Hay más motivos por los que estas ideas no han pasado por el debido examen. Uno de ellos es el volumen de trabajo. Patrick Holford, por ejemplo, responde de vez en cuando a algún que otro cuestionamiento de sus pruebas, pero cuando lo hace, a menudo, parece levantar una nube aún mayor de material de pretendida cientificidad: suficientemente grande como para ahuyentar a muchos críticos, quizás, y que, sin duda, sirve de reafirmación para sus seguidores, pero que obliga a quienquiera que se proponga cuestionarla a abordar una masa de contenidos en progresión exponencial, tanto de Holford como de su dilatada plantilla de personal a sueldo. ¡Cuánta diversión por delante!
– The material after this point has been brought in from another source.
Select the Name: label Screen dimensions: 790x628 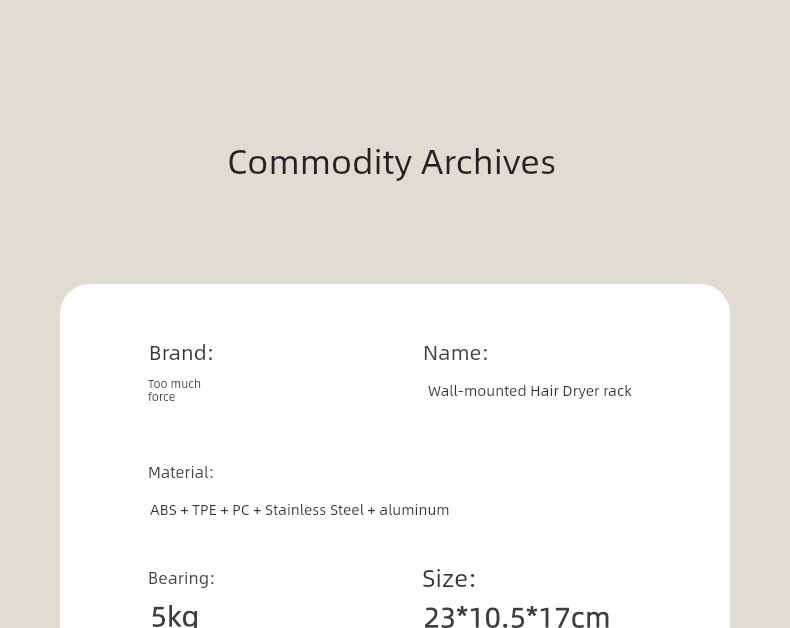(455, 353)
Tampoco hay que olvidar la protesta presentada ante la Comisión de Quejas sobre la Prensa contra mí (no confirmada posteriormente, y ni siquiera remitida al periódico para ser comentada), las largas cartas con contenido jurídico, sus afirmaciones en el sentido de que el
The Guardian
ha corregido artículos críticos con su figura (cosa que en absoluto ha hecho), etc. Escribe extensas cartas (y las envía a un número enorme de personas) acusándome a mí y a otros críticos con su trabajo de cosas bastante asombrosas. Luego, esas afirmaciones suyas aparecen en los envíos postales que remite a los clientes de su negocio de pastillas, en correspondencia que envía a organizaciones benéficas en materia de salud de las que jamás había oído hablar, en mensajes de correo electrónico a académicos, y en páginas web de descomunal volumen: miles y miles de palabras sin final que giran principalmente en torno a su reiterada (y harto incongruente) acusación de que, de alguna manera, yo estoy a sueldo de las grandes farmacéuticas. No lo estoy, pero sí he reparado —no sin cierto deleite— en el hecho de que Patrick (como seguramente ya he mencionado), que vendió su propio comercio de venta de pastillas por medio millón de libras el año pasado, trabaja ahora para BioCare, que está participada al 30 % por una compañía farmacéutica.